What’s unusual is the time horizon. Most fiat collapses occur over years; the dollar’s has occurred over a century. The longer time scale makes it easier to ignore. A 2 percent annual inflation rate compounds to a 64 percent purchasing-power loss over fifty years. A 4 percent rate compounds to 86 percent loss. A 6 percent rate — not far from the current M2 growth trajectory — compounds to 94 percent loss.
The dollar’s slow trajectory has been shielded by three exceptional supports: its role as the global reserve currency (creating durable foreign demand), the depth of US capital markets (giving the unit institutional gravity), and the credibility of US institutional independence (keeping inflation expectations anchored). All three are politically maintained, and all three could change.
The right reading of the dollar in 2026 isn’t “collapse imminent” — it isn’t. The right reading is that the dollar is following the same trajectory every fiat currency follows, just on a much longer time scale, and the supports that have slowed the trajectory are not permanent.
The Money2069 framing
Money2069 is a research project investigating whether modern monetary architectures can produce stable purchasing power as an emergent property — the way the classical gold standard’s stability emerged from institutional neutrality, rather than from a central authority targeting an index.
The Austrian critique of engineered stabilization — Mises’ objection to Irving Fisher’s compensated dollar — remains binding: any politically administered index becomes the next instrument of debasement.

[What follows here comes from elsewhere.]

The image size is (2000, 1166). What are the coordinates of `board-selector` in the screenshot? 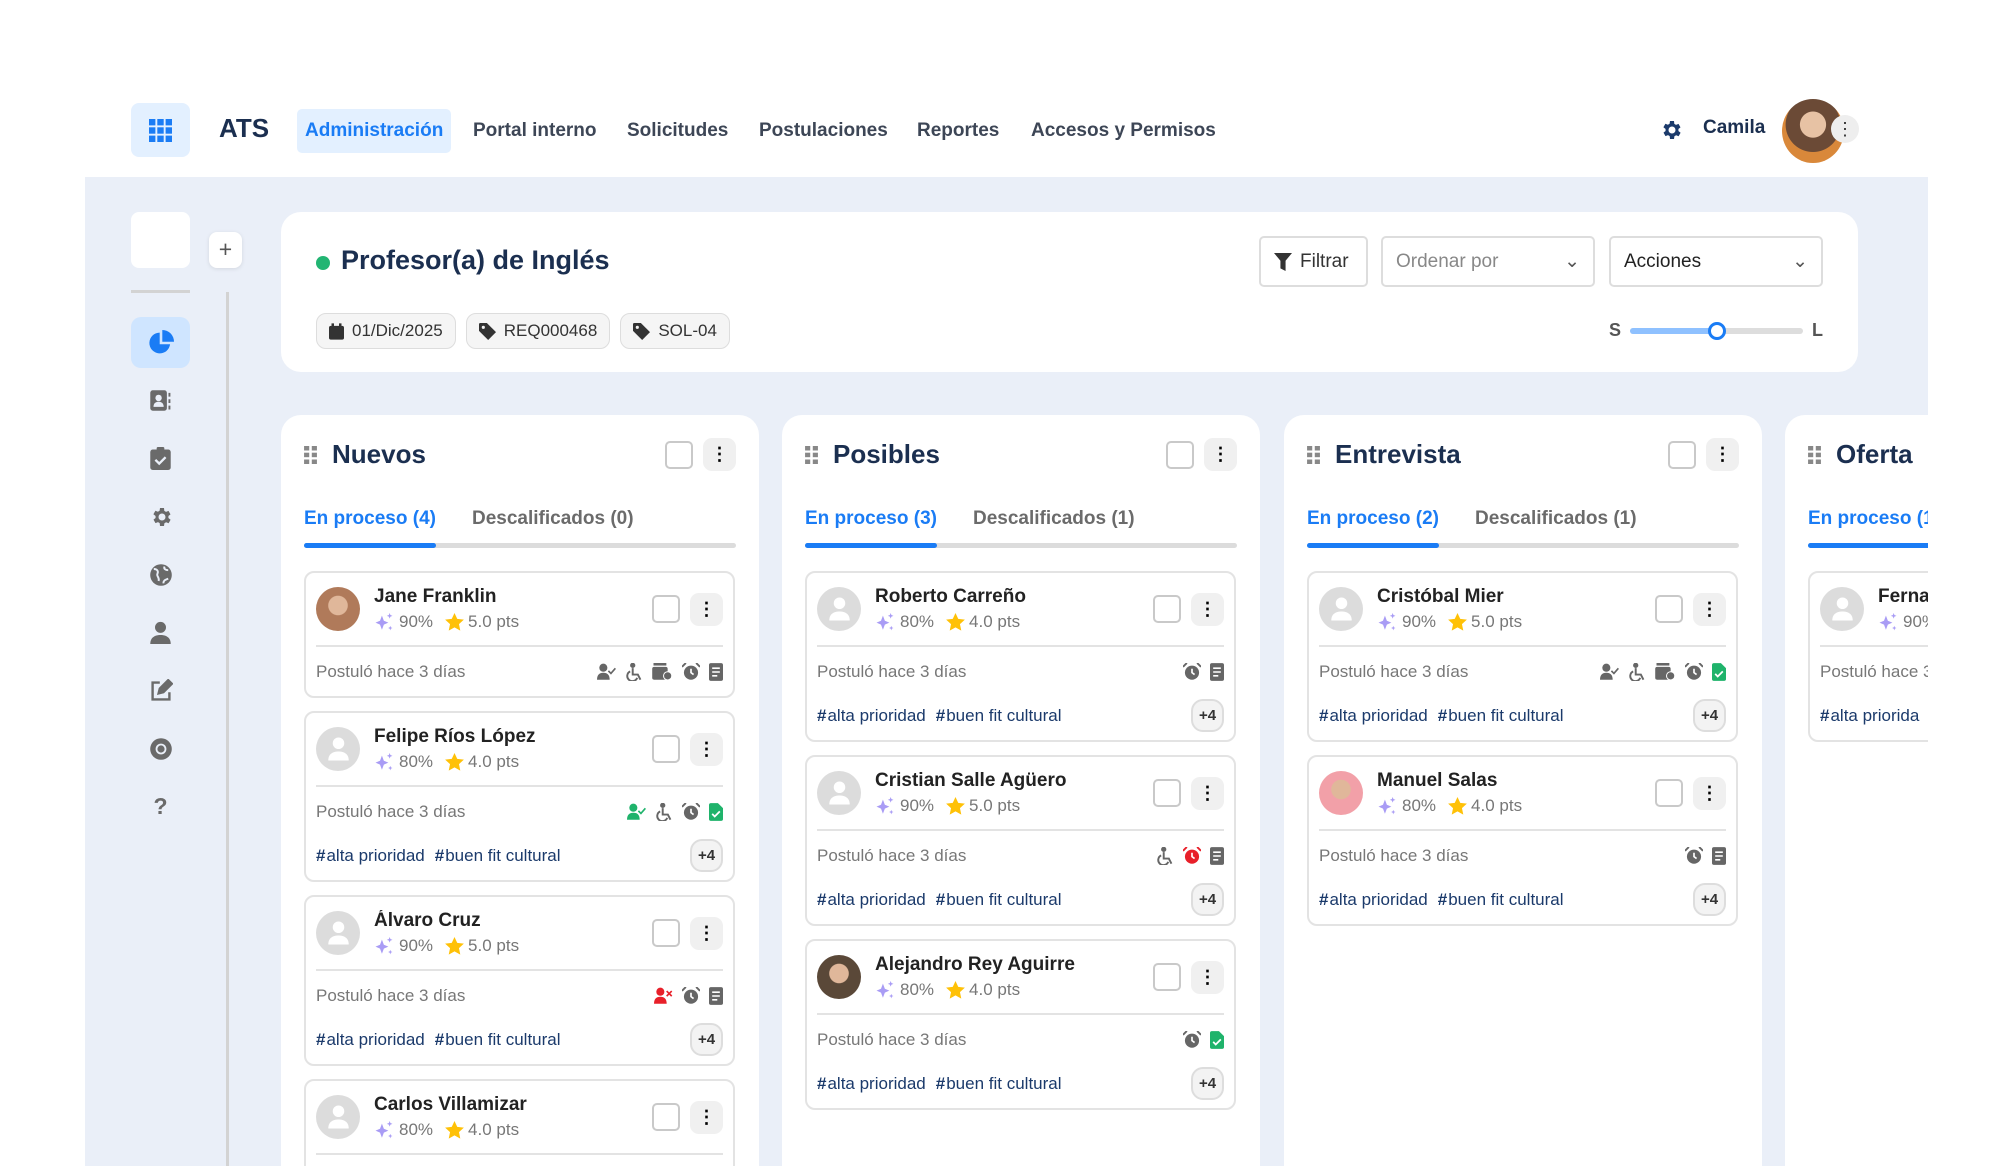 It's located at (160, 240).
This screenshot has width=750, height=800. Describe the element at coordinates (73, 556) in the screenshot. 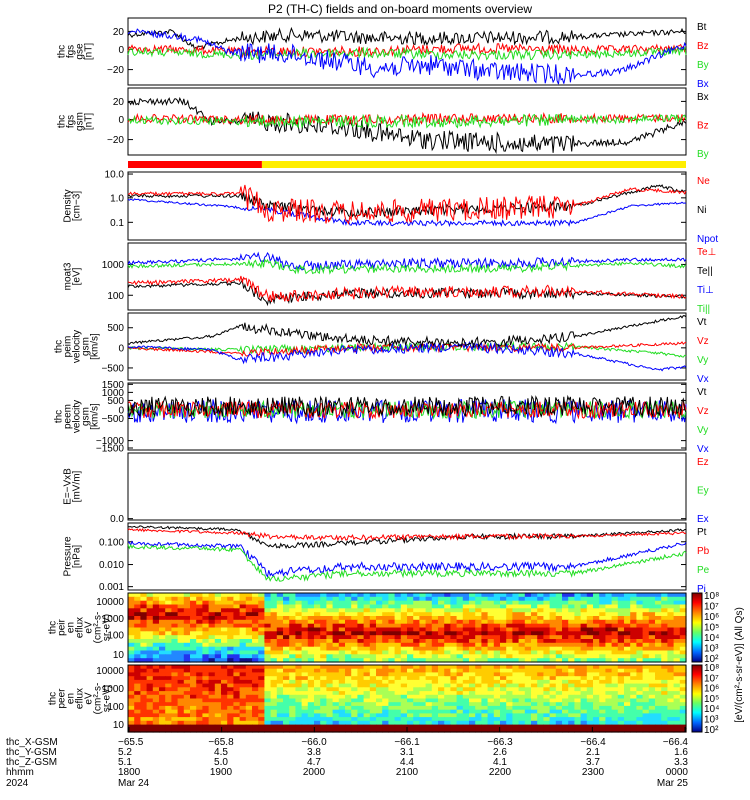

I see `y-axis-label: Pressure[nPa]` at that location.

The open design question is whether stability can emerge from architecture rather than be targeted by it. Algorithmic, demurrage-based, and commodity-backed designs are all candidate answers. None is finished.
What the eight collapses above suggest is that the cost of getting this wrong is not abstract. Real people, in real economies, in living memory, have watched their savings evaporate over months while their governments insisted nothing was wrong. A monetary architecture that does not have this failure mode is worth investigating, even if the path to building one is uncertain.